▶ [To be done]: Copy the material from the line containing "[Suche] (192, 71)" through the line containing "Notes Tables (206, 113)", swapping "Klimaschutz" for "Umweltschutz" and leaving everything else unchanged.

▶ [Entries supplied]:
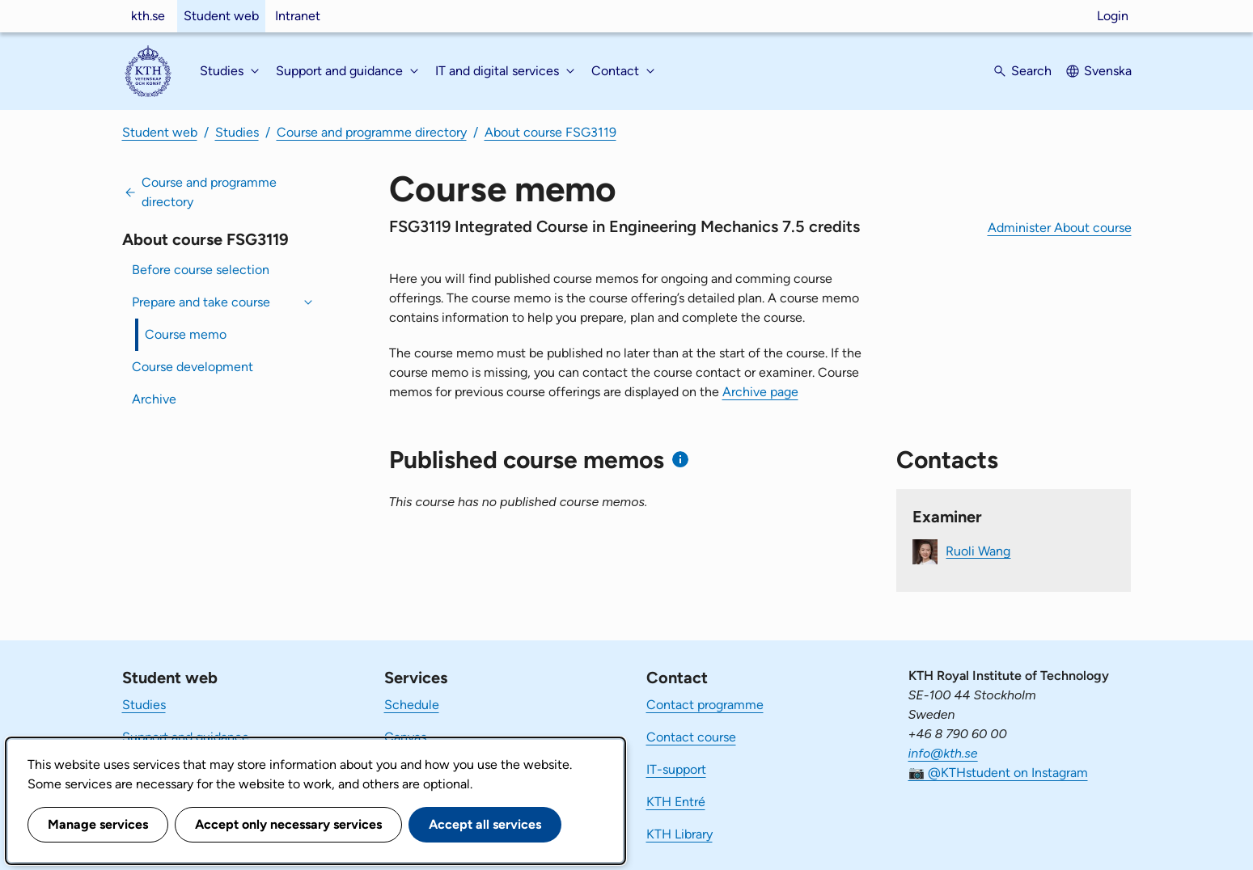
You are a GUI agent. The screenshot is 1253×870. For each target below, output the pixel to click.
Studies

* * *

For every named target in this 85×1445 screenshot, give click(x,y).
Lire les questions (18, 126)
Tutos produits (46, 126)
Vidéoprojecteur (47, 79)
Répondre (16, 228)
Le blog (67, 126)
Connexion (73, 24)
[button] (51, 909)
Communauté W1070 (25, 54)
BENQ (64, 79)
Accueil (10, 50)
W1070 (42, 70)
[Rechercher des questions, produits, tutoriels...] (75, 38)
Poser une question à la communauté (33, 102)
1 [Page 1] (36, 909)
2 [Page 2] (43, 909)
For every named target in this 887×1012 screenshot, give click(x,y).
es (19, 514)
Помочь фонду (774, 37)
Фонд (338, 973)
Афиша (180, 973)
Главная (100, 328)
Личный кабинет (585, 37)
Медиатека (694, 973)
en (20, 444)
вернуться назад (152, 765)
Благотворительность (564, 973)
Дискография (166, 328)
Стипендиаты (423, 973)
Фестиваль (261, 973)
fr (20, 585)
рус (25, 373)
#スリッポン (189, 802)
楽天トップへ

---

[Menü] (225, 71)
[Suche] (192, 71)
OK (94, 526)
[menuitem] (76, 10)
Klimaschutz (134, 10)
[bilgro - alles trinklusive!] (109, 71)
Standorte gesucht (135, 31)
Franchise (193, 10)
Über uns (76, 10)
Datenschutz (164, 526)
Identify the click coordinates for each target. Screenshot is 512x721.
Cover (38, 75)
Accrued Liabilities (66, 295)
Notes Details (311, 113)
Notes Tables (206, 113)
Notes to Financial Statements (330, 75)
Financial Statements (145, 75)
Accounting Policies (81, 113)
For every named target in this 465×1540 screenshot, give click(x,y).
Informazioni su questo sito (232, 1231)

▶ [Response to the exercise]:
[Suche] (192, 71)
OK (94, 526)
[menuitem] (76, 10)
Umweltschutz (134, 10)
[bilgro - alles trinklusive!] (109, 71)
Standorte gesucht (135, 31)
Franchise (193, 10)
Über uns (76, 10)
Datenschutz (164, 526)
Identify the click coordinates for each target. Screenshot is 512x721.
Cover (38, 75)
Accrued Liabilities (66, 295)
Notes Details (311, 113)
Notes Tables (206, 113)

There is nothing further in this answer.